Data in this exercise section start
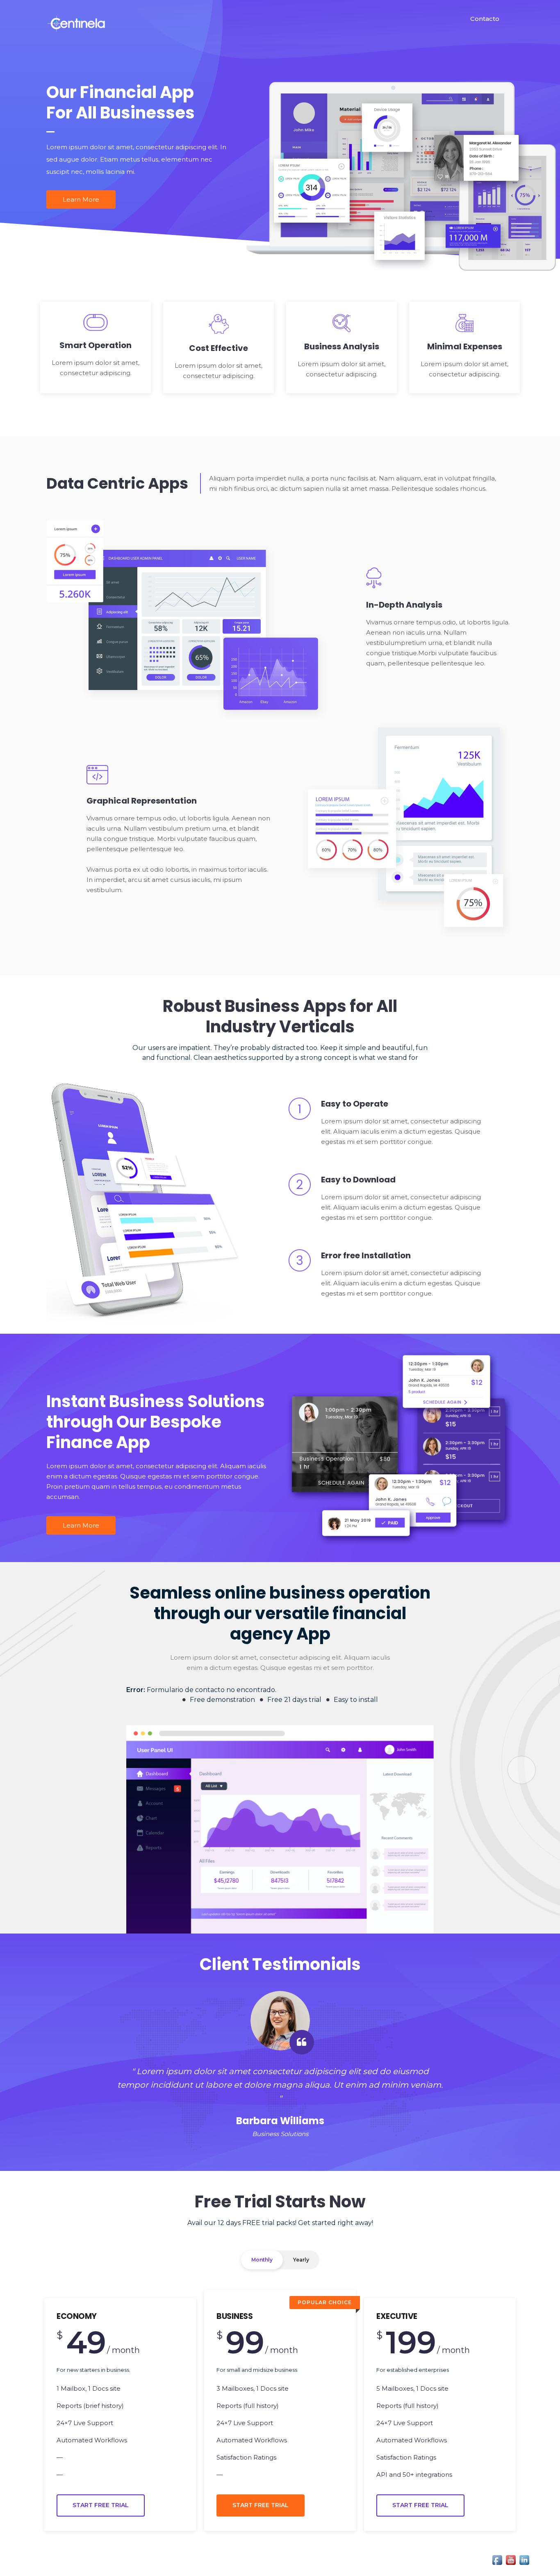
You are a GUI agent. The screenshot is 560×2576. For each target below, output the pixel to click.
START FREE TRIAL (101, 2505)
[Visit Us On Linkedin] (524, 2559)
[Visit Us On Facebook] (497, 2559)
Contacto (484, 19)
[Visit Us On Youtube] (510, 2559)
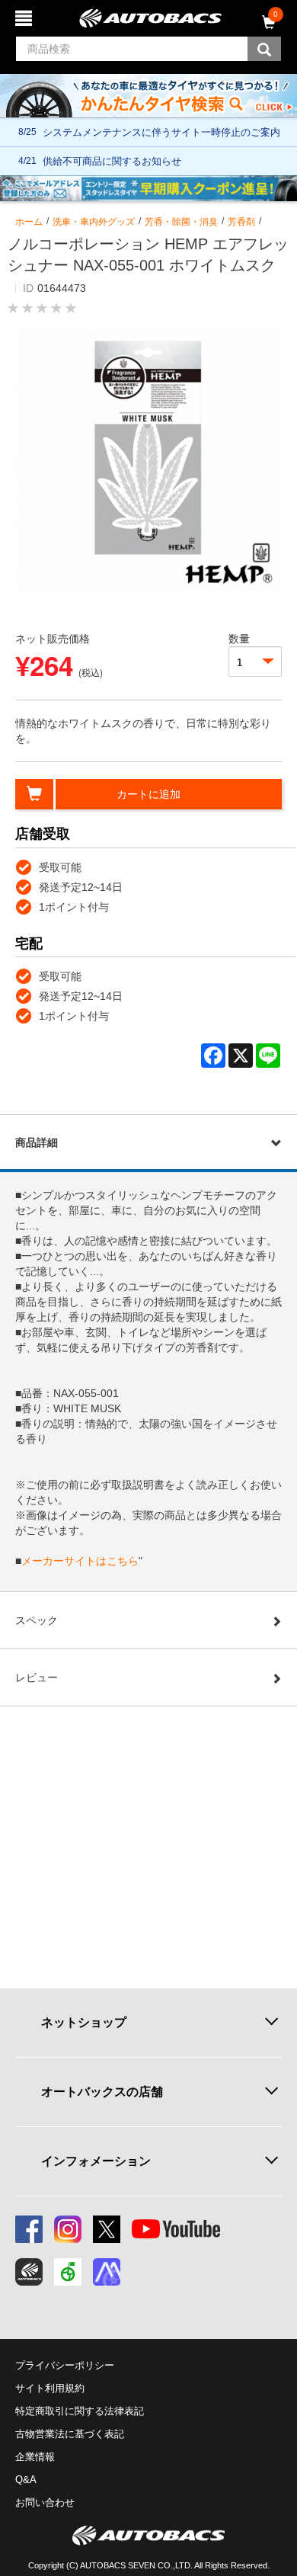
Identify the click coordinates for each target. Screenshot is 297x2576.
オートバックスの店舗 (102, 2091)
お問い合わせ (45, 2502)
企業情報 (35, 2456)
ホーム (29, 221)
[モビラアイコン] (106, 2272)
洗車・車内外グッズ (94, 221)
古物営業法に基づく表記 (69, 2434)
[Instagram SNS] (67, 2229)
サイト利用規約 (50, 2388)
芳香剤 (241, 221)
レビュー (36, 1677)
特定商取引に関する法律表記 (79, 2411)
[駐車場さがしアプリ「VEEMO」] (67, 2272)
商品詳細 (36, 1142)
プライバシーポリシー (64, 2365)
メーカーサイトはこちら (80, 1561)
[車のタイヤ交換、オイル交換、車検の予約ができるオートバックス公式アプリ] (29, 2272)
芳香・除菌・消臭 (181, 221)
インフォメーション (96, 2161)
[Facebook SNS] (29, 2229)
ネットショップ (83, 2022)
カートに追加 (148, 794)
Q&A (26, 2479)
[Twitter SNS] (106, 2229)
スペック (36, 1620)
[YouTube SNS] (176, 2229)
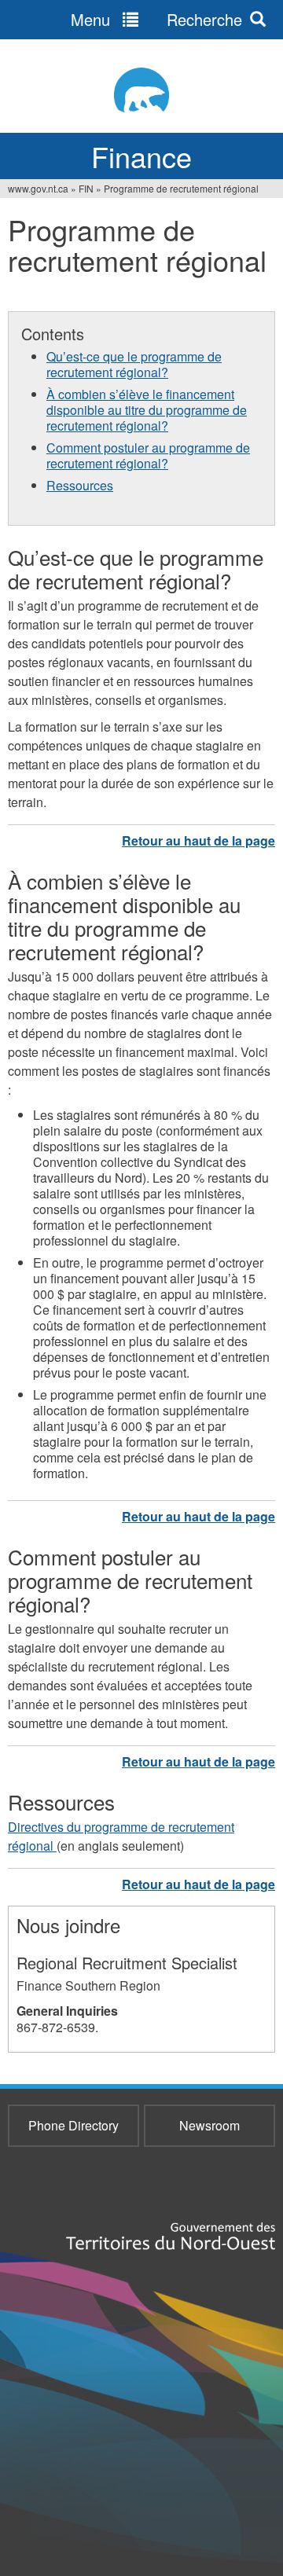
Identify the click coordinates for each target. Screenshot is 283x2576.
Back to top (198, 840)
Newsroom (209, 2125)
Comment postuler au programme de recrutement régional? (148, 455)
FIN (86, 188)
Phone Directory (73, 2125)
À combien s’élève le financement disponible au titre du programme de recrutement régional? (146, 410)
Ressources (79, 485)
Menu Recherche (156, 19)
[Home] (141, 90)
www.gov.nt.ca (38, 188)
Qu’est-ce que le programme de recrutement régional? (134, 364)
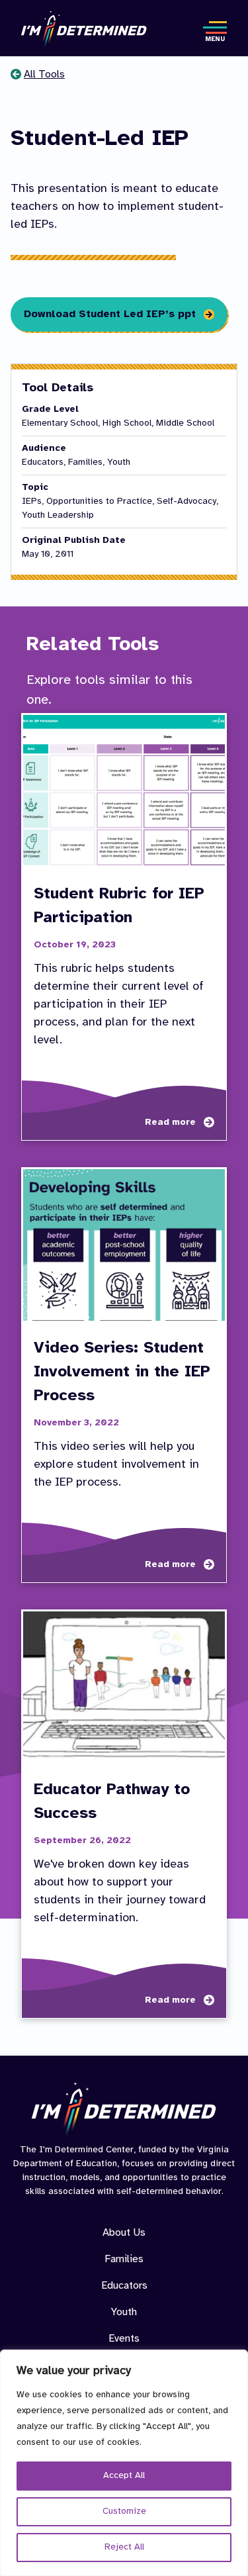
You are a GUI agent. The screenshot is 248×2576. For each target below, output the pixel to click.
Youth (124, 2312)
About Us (124, 2232)
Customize (124, 2511)
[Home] (84, 29)
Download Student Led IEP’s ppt (110, 314)
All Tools (44, 74)
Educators (124, 2285)
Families (124, 2259)
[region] (124, 2463)
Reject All (124, 2547)
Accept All (124, 2476)
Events (124, 2338)
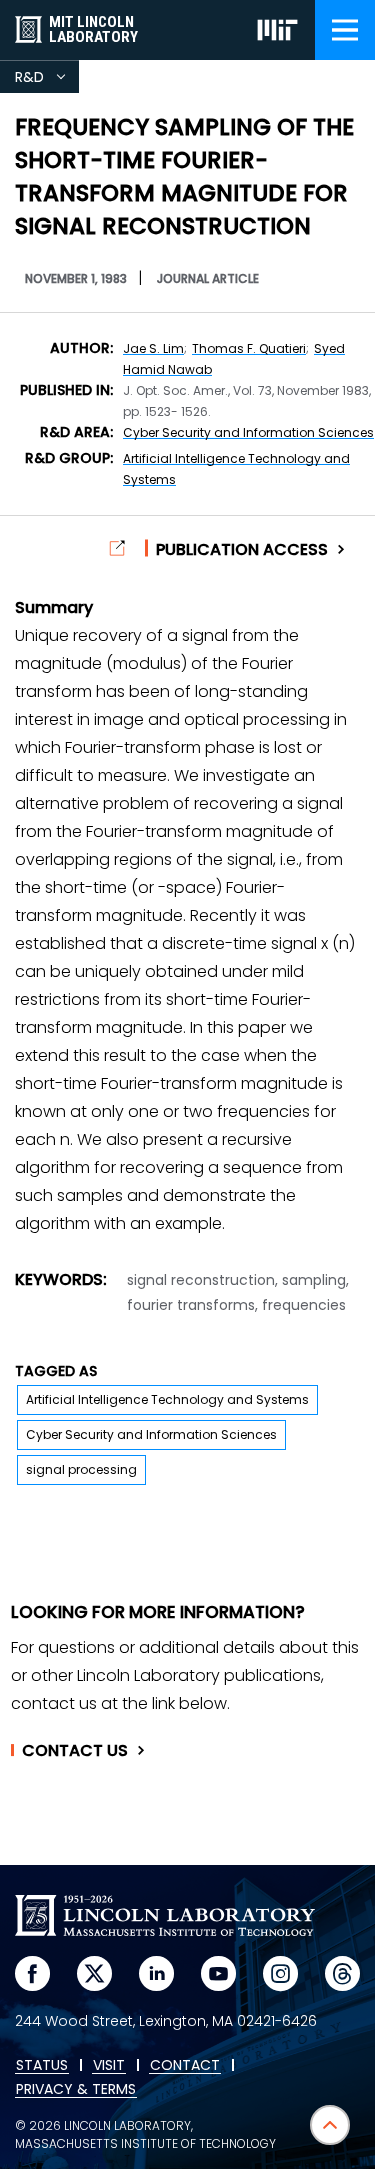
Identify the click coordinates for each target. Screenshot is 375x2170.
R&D (47, 80)
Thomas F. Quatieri (249, 348)
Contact (75, 1751)
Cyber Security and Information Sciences (248, 432)
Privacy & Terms (76, 2090)
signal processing (81, 1469)
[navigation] (345, 30)
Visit (109, 2066)
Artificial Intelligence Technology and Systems (167, 1399)
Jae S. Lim (153, 348)
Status (42, 2066)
Data in this exercise section end
— Assignment —
Using the data above, retype exactly and only the lines from the one containing "商品詳細 (36, 1142)" up to and including the one containing "Ressources (79, 485)", with no pictures carried over.

— Task solution —
商品詳細 (36, 1142)
プライバシーポリシー (64, 2365)
メーカーサイトはこちら (80, 1561)
[車のタイヤ交換、オイル交換、車検の予約ができるオートバックス公式アプリ] (29, 2272)
芳香・除菌・消臭 (181, 221)
インフォメーション (96, 2161)
[Facebook SNS] (29, 2229)
ネットショップ (83, 2022)
カートに追加 (148, 794)
Q&A (26, 2479)
[Twitter SNS] (106, 2229)
スペック (36, 1620)
[YouTube SNS] (176, 2229)
Identify the click coordinates for each target. Screenshot is 283x2576.
Back to top (198, 840)
Newsroom (209, 2125)
Comment postuler au programme de recrutement régional? (148, 455)
FIN (86, 188)
Phone Directory (73, 2125)
À combien s’élève le financement disponible au titre du programme de recrutement régional? (146, 410)
Ressources (79, 485)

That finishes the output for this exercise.